== To do ==
Each line below must be set down exactly as it stands.

== Record excerpts ==
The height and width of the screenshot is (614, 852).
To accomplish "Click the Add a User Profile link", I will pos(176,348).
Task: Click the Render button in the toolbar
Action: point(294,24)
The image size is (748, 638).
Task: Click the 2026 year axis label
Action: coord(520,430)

== Answer box ==
The height and width of the screenshot is (614, 852).
To accomplish "Click the Add a User Profile link", I will pos(176,348).
Task: Click the Render button in the toolbar
Action: point(294,24)
The image size is (748, 638).
Task: Click the 2026 year axis label
Action: coord(520,430)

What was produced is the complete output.